Like many things, everyone has their own way of working. But generally you get your gain stage good, at the LOUDEST peak you should be hitting the +6 LED on your Qu. Since it’s a digital console, clipping is BAD! And your noise floor doesn’t really suffer with a tad lower gain.

Your wedges should all be PRE-fader, PRE-eq, PRE-compression, PRE-everything. You will run into singers who want reverb for comfort, but generally speaking the monitors should be as dry as possible.

If it’s a small room, do your FoH first since the bleed from it will cause possible low and low mid feedback issues. Also, this will affect monitors since the musicians will have a lot of FoH bleeding back to them causing the monitor mix to change if setup first.

Your gain doesn’t have anything to do with feedback, whatever is loudest at the mic will win (voice or monitor). If you set a very low gain and push your faders up high, then that’s no different than your gain up high and faders down low which theoretically will come out the same volume at the wedge.

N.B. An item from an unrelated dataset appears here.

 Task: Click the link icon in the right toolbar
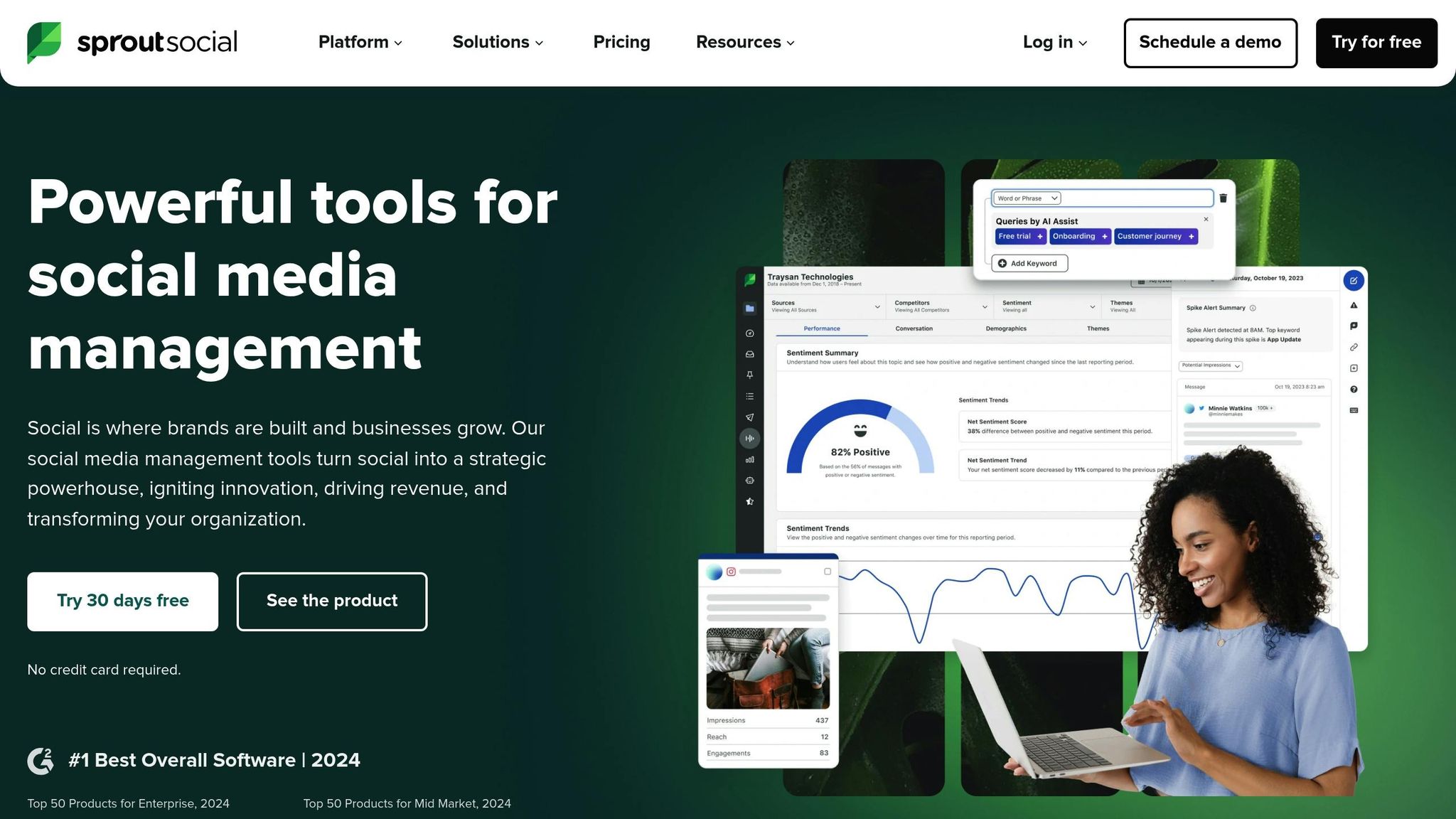pos(1354,347)

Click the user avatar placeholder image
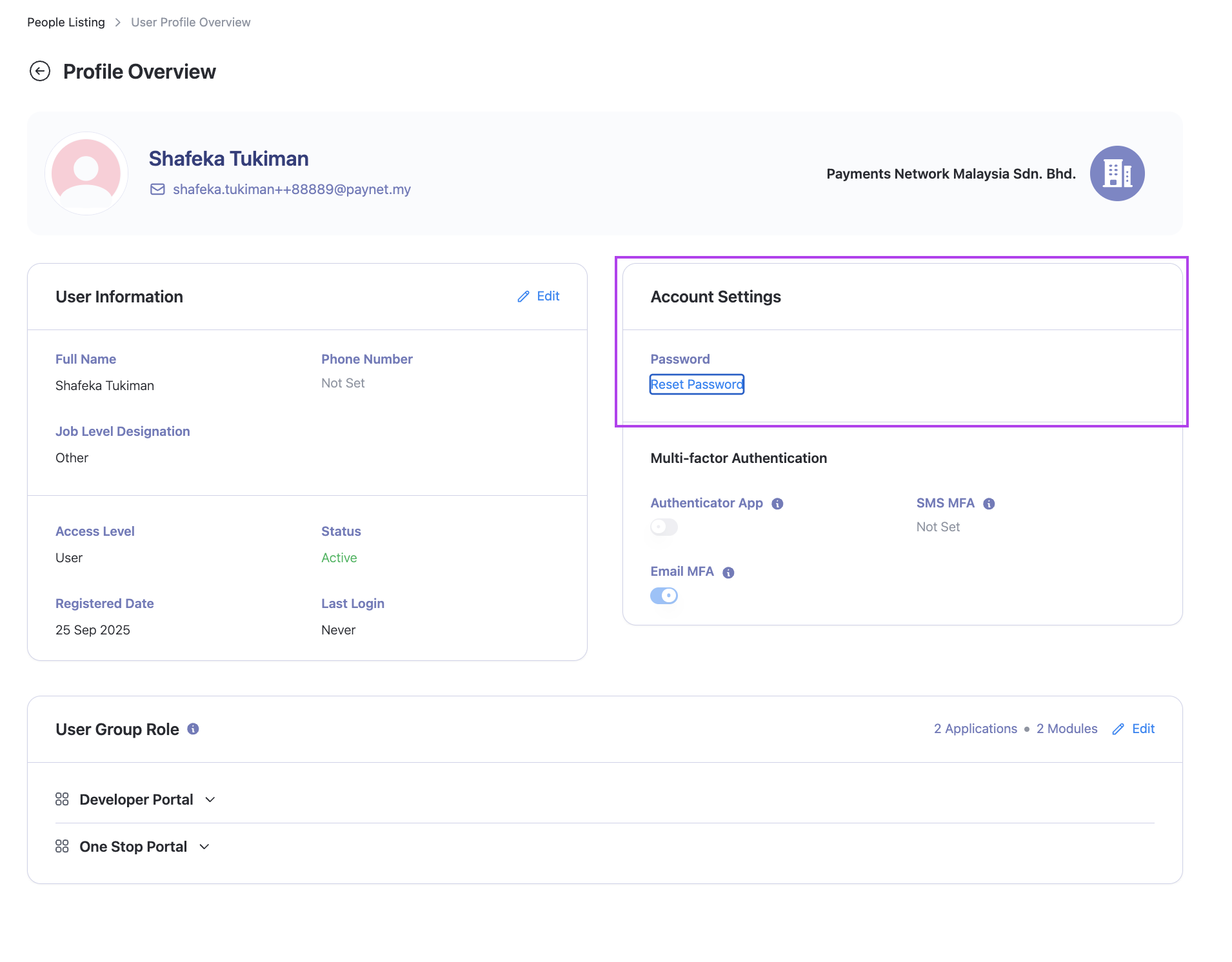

Once you have your FoH going, push it up to it’s limit and see if you’re having problems with your low/low mid’s with feedback. If you are, use your PEQ or GEQ to ring it out (I prefer PEQ, unless it’s being used to sweeten the mix)

FoH is rung out if needed, then move onto monitors and do the same. Put the vocals up to the point of feedback and start pulling back your offending frequencies. Push them further up until the next frequency rears it’s ugly head and ring that out as well. You can only go so far as feedback is inevitable and too much pulling will really start degrading your signal. I usually stop after about 3 pulls.

After one channel is rung out, go onto the next and LEAVE ALL CHANNELS OPEN! This is important!

Try and keep your gains steady, since up/down will affect your monitors.